TASK STATEMENT: Word for word, repeat every entry that appears below.

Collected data
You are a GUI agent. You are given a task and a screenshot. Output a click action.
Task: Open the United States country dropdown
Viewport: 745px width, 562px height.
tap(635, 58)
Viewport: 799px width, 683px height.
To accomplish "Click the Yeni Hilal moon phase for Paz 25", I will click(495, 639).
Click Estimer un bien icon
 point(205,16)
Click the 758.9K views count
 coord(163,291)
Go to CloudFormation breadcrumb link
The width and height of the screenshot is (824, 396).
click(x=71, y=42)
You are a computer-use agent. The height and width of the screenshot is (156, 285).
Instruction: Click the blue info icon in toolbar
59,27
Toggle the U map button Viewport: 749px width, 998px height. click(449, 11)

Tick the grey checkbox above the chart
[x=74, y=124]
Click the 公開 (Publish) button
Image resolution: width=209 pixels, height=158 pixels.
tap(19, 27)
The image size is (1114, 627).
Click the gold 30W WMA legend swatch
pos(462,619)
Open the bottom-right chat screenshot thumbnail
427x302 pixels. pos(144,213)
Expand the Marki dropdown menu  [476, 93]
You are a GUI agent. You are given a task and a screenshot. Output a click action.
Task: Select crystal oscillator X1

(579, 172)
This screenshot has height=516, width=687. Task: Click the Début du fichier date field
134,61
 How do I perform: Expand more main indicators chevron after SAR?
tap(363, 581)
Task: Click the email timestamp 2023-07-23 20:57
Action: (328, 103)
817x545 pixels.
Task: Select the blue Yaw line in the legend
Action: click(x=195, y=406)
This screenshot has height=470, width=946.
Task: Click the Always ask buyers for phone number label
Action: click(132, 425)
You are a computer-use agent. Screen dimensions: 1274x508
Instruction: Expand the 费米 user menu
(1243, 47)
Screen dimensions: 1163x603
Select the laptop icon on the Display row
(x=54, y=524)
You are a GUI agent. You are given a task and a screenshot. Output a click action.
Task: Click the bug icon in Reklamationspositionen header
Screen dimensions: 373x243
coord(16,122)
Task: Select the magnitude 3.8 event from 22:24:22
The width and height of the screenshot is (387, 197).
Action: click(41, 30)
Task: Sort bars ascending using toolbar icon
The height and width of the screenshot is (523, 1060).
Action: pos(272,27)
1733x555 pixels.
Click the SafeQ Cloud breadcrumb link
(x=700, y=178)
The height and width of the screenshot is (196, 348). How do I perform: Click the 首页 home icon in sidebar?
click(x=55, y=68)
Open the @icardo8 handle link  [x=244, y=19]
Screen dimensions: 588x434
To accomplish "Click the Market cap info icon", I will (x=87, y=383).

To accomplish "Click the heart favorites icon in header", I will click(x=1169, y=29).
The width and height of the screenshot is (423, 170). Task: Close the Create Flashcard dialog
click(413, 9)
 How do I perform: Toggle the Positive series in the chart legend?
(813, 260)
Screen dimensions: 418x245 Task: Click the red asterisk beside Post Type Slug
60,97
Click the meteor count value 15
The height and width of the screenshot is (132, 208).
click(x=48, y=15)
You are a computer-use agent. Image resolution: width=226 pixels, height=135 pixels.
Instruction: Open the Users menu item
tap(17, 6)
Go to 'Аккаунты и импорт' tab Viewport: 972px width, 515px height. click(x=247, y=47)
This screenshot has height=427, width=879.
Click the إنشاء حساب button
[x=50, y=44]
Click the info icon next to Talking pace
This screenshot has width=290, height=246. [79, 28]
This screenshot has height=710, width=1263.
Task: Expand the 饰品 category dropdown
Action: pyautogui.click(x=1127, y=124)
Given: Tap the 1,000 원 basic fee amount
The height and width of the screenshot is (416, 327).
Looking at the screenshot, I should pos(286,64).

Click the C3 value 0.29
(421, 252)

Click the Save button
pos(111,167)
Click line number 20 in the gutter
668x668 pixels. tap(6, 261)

ANSWER FOR THIS EXERCISE:
You are a GUI agent. You are given a task and a screenshot. Output a click action.
Task: Open the United States country dropdown
Viewport: 745px width, 562px height.
tap(635, 58)
Viewport: 799px width, 683px height.
To accomplish "Click the Yeni Hilal moon phase for Paz 25", I will click(495, 639).
Click Estimer un bien icon
 point(205,16)
Click the 758.9K views count
 coord(163,291)
Go to CloudFormation breadcrumb link
The width and height of the screenshot is (824, 396).
click(x=71, y=42)
You are a computer-use agent. The height and width of the screenshot is (156, 285).
Instruction: Click the blue info icon in toolbar
59,27
Toggle the U map button Viewport: 749px width, 998px height. click(449, 11)

Tick the grey checkbox above the chart
[x=74, y=124]
Click the 公開 (Publish) button
Image resolution: width=209 pixels, height=158 pixels.
tap(19, 27)
The image size is (1114, 627).
Click the gold 30W WMA legend swatch
pos(462,619)
Open the bottom-right chat screenshot thumbnail
427x302 pixels. pos(144,213)
Expand the Marki dropdown menu  [476, 93]
You are a GUI agent. You are given a task and a screenshot. Output a click action.
Task: Select crystal oscillator X1

(579, 172)
This screenshot has height=516, width=687. Task: Click the Début du fichier date field
134,61
 How do I perform: Expand more main indicators chevron after SAR?
tap(363, 581)
Task: Click the email timestamp 2023-07-23 20:57
Action: (328, 103)
817x545 pixels.
Task: Select the blue Yaw line in the legend
Action: click(x=195, y=406)
This screenshot has height=470, width=946.
Task: Click the Always ask buyers for phone number label
Action: click(132, 425)
You are a computer-use agent. Screen dimensions: 1274x508
Instruction: Expand the 费米 user menu
(1243, 47)
Screen dimensions: 1163x603
Select the laptop icon on the Display row
(x=54, y=524)
You are a GUI agent. You are given a task and a screenshot. Output a click action.
Task: Click the bug icon in Reklamationspositionen header
Screen dimensions: 373x243
coord(16,122)
Task: Select the magnitude 3.8 event from 22:24:22
The width and height of the screenshot is (387, 197).
Action: click(41, 30)
Task: Sort bars ascending using toolbar icon
The height and width of the screenshot is (523, 1060).
Action: pos(272,27)
1733x555 pixels.
Click the SafeQ Cloud breadcrumb link
(x=700, y=178)
The height and width of the screenshot is (196, 348). How do I perform: Click the 首页 home icon in sidebar?
click(x=55, y=68)
Open the @icardo8 handle link  [x=244, y=19]
Screen dimensions: 588x434
To accomplish "Click the Market cap info icon", I will (x=87, y=383).

To accomplish "Click the heart favorites icon in header", I will click(x=1169, y=29).
The width and height of the screenshot is (423, 170). Task: Close the Create Flashcard dialog
click(413, 9)
 How do I perform: Toggle the Positive series in the chart legend?
(813, 260)
Screen dimensions: 418x245 Task: Click the red asterisk beside Post Type Slug
60,97
Click the meteor count value 15
The height and width of the screenshot is (132, 208).
click(x=48, y=15)
You are a computer-use agent. Image resolution: width=226 pixels, height=135 pixels.
Instruction: Open the Users menu item
tap(17, 6)
Go to 'Аккаунты и импорт' tab Viewport: 972px width, 515px height. click(x=247, y=47)
This screenshot has height=427, width=879.
Click the إنشاء حساب button
[x=50, y=44]
Click the info icon next to Talking pace
This screenshot has width=290, height=246. [79, 28]
This screenshot has height=710, width=1263.
Task: Expand the 饰品 category dropdown
Action: pyautogui.click(x=1127, y=124)
Given: Tap the 1,000 원 basic fee amount
The height and width of the screenshot is (416, 327).
Looking at the screenshot, I should pos(286,64).

Click the C3 value 0.29
(421, 252)

Click the Save button
pos(111,167)
Click line number 20 in the gutter
668x668 pixels. tap(6, 261)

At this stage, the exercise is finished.